Intolleranze alimentari e socialità, un falso problema
Un altro dei motivi per cui la diagnosi di intolleranza o allergia fa molta paura, gettando nello sconforto chi ne soffre, riguarda le implicazioni per la vita sociale. Chi ha ricevuto una diagnosi da poco è convinto nella maggior parte dei casi che la sua patologia inciderà negativamente sulle occasioni di socialità, sia dal punto di vista psicologico – emotivo che dal punto di vista pratico. Il timore è quello di sentirsi diversi e in qualche modo lontani dai canoni della normalità, questo può portare a disagi anche tra parenti e amici.
In realtà sono paure infondate. In primo luogo una condizione patologica non corrisponde a una condizione di “anormalità” (al netto dell’inconsistenza semantica del termine). Secondariamente basta un minimo di organizzazione e di consapevolezza per gestire anche le occasioni di socialità. Anzi, quando queste si svolgono fuori di casa, ossia nei locali adibiti alla ristorazione, la questione è addirittura più semplice. I gestori infatti sono nella maggior parte dei casi preparati ad accogliere clienti con intolleranze e allergie. In ogni caso basta informarsi prima e scegliere di conseguenza.
Ma il problema non si pone nemmeno se si mangia a casa di altri, o se si invitano a casa propria delle persone.
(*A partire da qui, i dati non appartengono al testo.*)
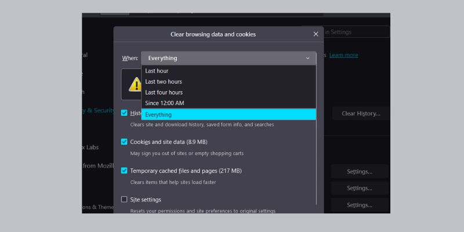This screenshot has width=464, height=232.
Task: Click the topmost Settings... button
Action: pyautogui.click(x=359, y=171)
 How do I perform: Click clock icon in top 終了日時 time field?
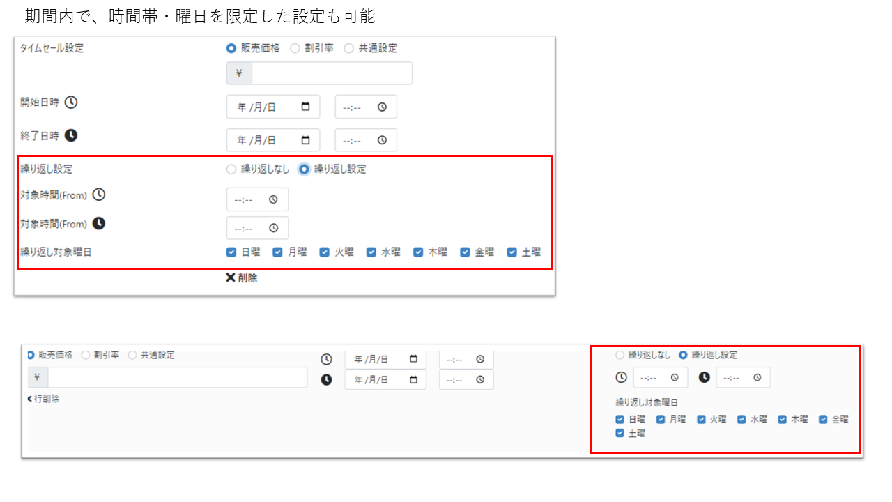(382, 140)
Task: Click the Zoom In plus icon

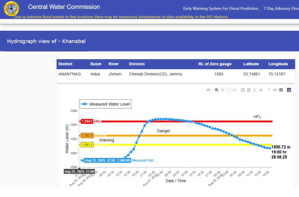Action: pyautogui.click(x=243, y=90)
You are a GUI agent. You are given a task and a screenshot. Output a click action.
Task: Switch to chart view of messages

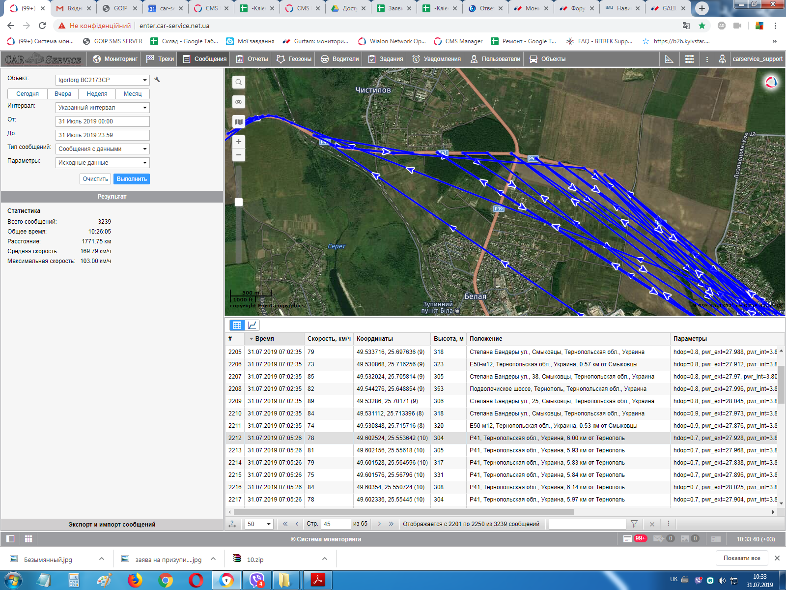253,325
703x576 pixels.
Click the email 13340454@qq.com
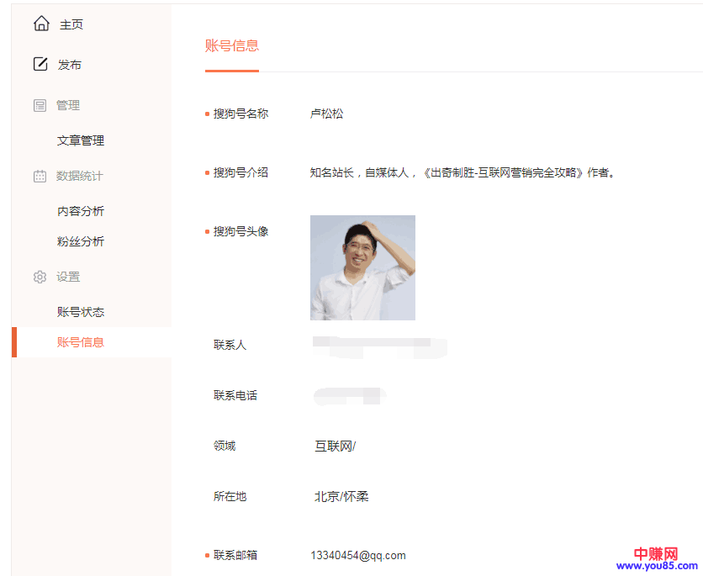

In primo luogo perché le diagnosi di questo tipo non fanno scalpore in quanto sono ormai molto diffuse. In secondo luogo perché i piatti per chi soffre di intolleranze alimentari sono in realtà buoni per tutti, anche per chi non soffre di alcun disturbo. Al netto di tutto ciò, se si pone attenzione al tema della contaminazione alimentare, cucinare per intolleranti alimentari (o per allergici) è più semplice di quanto si possa immaginare.